* _SUPPLIED INFORMATION_:

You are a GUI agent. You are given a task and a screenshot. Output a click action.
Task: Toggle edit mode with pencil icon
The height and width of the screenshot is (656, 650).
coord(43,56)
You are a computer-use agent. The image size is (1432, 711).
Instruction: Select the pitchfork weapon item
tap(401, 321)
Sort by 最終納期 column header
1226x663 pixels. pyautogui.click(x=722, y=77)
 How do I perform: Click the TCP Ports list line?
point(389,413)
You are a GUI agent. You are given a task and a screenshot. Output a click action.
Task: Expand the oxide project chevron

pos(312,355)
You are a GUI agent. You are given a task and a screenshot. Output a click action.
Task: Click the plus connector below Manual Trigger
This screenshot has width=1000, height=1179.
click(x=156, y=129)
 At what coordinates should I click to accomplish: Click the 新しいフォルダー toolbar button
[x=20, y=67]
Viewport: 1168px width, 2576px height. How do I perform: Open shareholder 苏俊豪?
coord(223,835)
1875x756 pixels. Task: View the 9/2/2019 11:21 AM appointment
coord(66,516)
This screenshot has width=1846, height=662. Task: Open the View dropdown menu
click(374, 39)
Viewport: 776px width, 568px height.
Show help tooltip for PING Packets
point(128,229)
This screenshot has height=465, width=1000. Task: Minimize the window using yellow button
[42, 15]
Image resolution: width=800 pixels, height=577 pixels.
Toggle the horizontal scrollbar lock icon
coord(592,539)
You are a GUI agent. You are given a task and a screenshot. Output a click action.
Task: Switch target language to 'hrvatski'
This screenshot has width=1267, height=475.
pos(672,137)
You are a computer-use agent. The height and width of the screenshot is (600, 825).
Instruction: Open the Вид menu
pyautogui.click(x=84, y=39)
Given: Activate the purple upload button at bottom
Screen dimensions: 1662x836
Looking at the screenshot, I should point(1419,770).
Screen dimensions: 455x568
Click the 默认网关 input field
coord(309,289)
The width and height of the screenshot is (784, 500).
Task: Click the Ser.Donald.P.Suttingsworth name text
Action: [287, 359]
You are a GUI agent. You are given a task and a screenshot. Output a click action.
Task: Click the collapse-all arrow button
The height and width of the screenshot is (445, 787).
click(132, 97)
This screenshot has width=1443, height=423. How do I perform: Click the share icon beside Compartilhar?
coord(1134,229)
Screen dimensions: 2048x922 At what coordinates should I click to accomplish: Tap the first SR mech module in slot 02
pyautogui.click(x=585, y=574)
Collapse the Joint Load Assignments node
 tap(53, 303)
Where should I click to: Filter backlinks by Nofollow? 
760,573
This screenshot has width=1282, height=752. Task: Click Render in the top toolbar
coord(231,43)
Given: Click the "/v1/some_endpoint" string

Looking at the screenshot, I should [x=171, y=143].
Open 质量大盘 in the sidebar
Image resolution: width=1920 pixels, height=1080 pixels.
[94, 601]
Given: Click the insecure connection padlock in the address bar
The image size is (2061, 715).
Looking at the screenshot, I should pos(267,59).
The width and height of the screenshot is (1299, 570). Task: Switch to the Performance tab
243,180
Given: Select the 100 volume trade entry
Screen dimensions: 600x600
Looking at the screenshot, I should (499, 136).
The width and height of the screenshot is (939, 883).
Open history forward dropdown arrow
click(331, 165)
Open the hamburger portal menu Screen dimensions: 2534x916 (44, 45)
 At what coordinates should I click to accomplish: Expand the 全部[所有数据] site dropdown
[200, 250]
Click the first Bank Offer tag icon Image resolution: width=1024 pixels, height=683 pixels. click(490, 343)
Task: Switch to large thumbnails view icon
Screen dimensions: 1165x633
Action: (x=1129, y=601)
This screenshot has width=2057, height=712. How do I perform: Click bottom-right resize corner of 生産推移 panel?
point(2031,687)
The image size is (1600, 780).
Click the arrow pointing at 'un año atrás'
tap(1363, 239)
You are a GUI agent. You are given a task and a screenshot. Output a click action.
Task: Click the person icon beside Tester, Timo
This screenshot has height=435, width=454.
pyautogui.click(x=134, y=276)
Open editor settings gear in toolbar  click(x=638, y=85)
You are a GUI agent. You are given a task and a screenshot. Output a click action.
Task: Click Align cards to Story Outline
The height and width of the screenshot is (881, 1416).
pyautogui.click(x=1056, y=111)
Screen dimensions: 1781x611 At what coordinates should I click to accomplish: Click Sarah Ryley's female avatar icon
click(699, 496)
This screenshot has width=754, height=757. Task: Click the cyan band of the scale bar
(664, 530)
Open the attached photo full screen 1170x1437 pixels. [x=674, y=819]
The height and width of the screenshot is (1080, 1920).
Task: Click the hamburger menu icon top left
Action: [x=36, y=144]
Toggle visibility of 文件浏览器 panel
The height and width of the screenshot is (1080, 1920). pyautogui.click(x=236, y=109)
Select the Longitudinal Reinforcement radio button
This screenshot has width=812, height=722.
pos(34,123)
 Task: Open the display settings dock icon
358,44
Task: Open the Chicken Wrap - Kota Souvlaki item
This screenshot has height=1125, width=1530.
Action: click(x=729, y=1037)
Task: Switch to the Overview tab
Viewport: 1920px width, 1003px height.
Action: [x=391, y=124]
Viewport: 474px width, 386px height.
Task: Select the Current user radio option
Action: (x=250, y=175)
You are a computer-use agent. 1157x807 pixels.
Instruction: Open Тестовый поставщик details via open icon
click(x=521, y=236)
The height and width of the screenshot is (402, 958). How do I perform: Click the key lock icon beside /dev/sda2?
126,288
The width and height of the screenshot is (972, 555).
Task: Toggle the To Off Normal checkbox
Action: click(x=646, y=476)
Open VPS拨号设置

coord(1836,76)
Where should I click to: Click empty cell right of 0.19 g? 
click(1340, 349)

* _ACTIVITY_: Every line above should be reproduced precisely.

* _TASK RESPONSE_:
You are a GUI agent. You are given a task and a screenshot. Output a click action.
Task: Toggle edit mode with pencil icon
The height and width of the screenshot is (656, 650).
coord(43,56)
You are a computer-use agent. The image size is (1432, 711).
Instruction: Select the pitchfork weapon item
tap(401, 321)
Sort by 最終納期 column header
1226x663 pixels. pyautogui.click(x=722, y=77)
 How do I perform: Click the TCP Ports list line?
point(389,413)
You are a GUI agent. You are given a task and a screenshot. Output a click action.
Task: Expand the oxide project chevron

pos(312,355)
You are a GUI agent. You are given a task and a screenshot. Output a click action.
Task: Click the plus connector below Manual Trigger
This screenshot has width=1000, height=1179.
click(x=156, y=129)
 At what coordinates should I click to accomplish: Click the 新しいフォルダー toolbar button
[x=20, y=67]
Viewport: 1168px width, 2576px height. How do I perform: Open shareholder 苏俊豪?
coord(223,835)
1875x756 pixels. Task: View the 9/2/2019 11:21 AM appointment
coord(66,516)
This screenshot has width=1846, height=662. Task: Open the View dropdown menu
click(374, 39)
Viewport: 776px width, 568px height.
Show help tooltip for PING Packets
point(128,229)
This screenshot has height=465, width=1000. Task: Minimize the window using yellow button
[42, 15]
Image resolution: width=800 pixels, height=577 pixels.
Toggle the horizontal scrollbar lock icon
coord(592,539)
You are a GUI agent. You are given a task and a screenshot. Output a click action.
Task: Switch target language to 'hrvatski'
This screenshot has width=1267, height=475.
pos(672,137)
You are a computer-use agent. The height and width of the screenshot is (600, 825).
Instruction: Open the Вид menu
pyautogui.click(x=84, y=39)
Given: Activate the purple upload button at bottom
Screen dimensions: 1662x836
Looking at the screenshot, I should point(1419,770).
Screen dimensions: 455x568
Click the 默认网关 input field
coord(309,289)
The width and height of the screenshot is (784, 500).
Task: Click the Ser.Donald.P.Suttingsworth name text
Action: [287, 359]
You are a GUI agent. You are given a task and a screenshot. Output a click action.
Task: Click the collapse-all arrow button
The height and width of the screenshot is (445, 787).
click(132, 97)
This screenshot has width=1443, height=423. How do I perform: Click the share icon beside Compartilhar?
coord(1134,229)
Screen dimensions: 2048x922 At what coordinates should I click to accomplish: Tap the first SR mech module in slot 02
pyautogui.click(x=585, y=574)
Collapse the Joint Load Assignments node
 tap(53, 303)
Where should I click to: Filter backlinks by Nofollow? 
760,573
This screenshot has width=1282, height=752. Task: Click Render in the top toolbar
coord(231,43)
Given: Click the "/v1/some_endpoint" string

Looking at the screenshot, I should [x=171, y=143].
Open 质量大盘 in the sidebar
Image resolution: width=1920 pixels, height=1080 pixels.
[94, 601]
Given: Click the insecure connection padlock in the address bar
The image size is (2061, 715).
Looking at the screenshot, I should pos(267,59).
The width and height of the screenshot is (1299, 570). Task: Switch to the Performance tab
243,180
Given: Select the 100 volume trade entry
Screen dimensions: 600x600
Looking at the screenshot, I should (499, 136).
The width and height of the screenshot is (939, 883).
Open history forward dropdown arrow
click(331, 165)
Open the hamburger portal menu Screen dimensions: 2534x916 (44, 45)
 At what coordinates should I click to accomplish: Expand the 全部[所有数据] site dropdown
[200, 250]
Click the first Bank Offer tag icon Image resolution: width=1024 pixels, height=683 pixels. click(490, 343)
Task: Switch to large thumbnails view icon
Screen dimensions: 1165x633
Action: (x=1129, y=601)
This screenshot has width=2057, height=712. How do I perform: Click bottom-right resize corner of 生産推移 panel?
point(2031,687)
The image size is (1600, 780).
Click the arrow pointing at 'un año atrás'
tap(1363, 239)
You are a GUI agent. You are given a task and a screenshot. Output a click action.
Task: Click the person icon beside Tester, Timo
This screenshot has height=435, width=454.
pyautogui.click(x=134, y=276)
Open editor settings gear in toolbar  click(x=638, y=85)
You are a GUI agent. You are given a task and a screenshot. Output a click action.
Task: Click Align cards to Story Outline
The height and width of the screenshot is (881, 1416).
pyautogui.click(x=1056, y=111)
Screen dimensions: 1781x611 At what coordinates should I click to accomplish: Click Sarah Ryley's female avatar icon
click(699, 496)
This screenshot has width=754, height=757. Task: Click the cyan band of the scale bar
(664, 530)
Open the attached photo full screen 1170x1437 pixels. [x=674, y=819]
The height and width of the screenshot is (1080, 1920).
Task: Click the hamburger menu icon top left
Action: [x=36, y=144]
Toggle visibility of 文件浏览器 panel
The height and width of the screenshot is (1080, 1920). pyautogui.click(x=236, y=109)
Select the Longitudinal Reinforcement radio button
This screenshot has width=812, height=722.
pos(34,123)
 Task: Open the display settings dock icon
358,44
Task: Open the Chicken Wrap - Kota Souvlaki item
This screenshot has height=1125, width=1530.
Action: click(x=729, y=1037)
Task: Switch to the Overview tab
Viewport: 1920px width, 1003px height.
Action: [x=391, y=124]
Viewport: 474px width, 386px height.
Task: Select the Current user radio option
Action: (x=250, y=175)
You are a computer-use agent. 1157x807 pixels.
Instruction: Open Тестовый поставщик details via open icon
click(x=521, y=236)
The height and width of the screenshot is (402, 958). How do I perform: Click the key lock icon beside /dev/sda2?
126,288
The width and height of the screenshot is (972, 555).
Task: Toggle the To Off Normal checkbox
Action: click(x=646, y=476)
Open VPS拨号设置

coord(1836,76)
Where should I click to: Click empty cell right of 0.19 g? 
click(1340, 349)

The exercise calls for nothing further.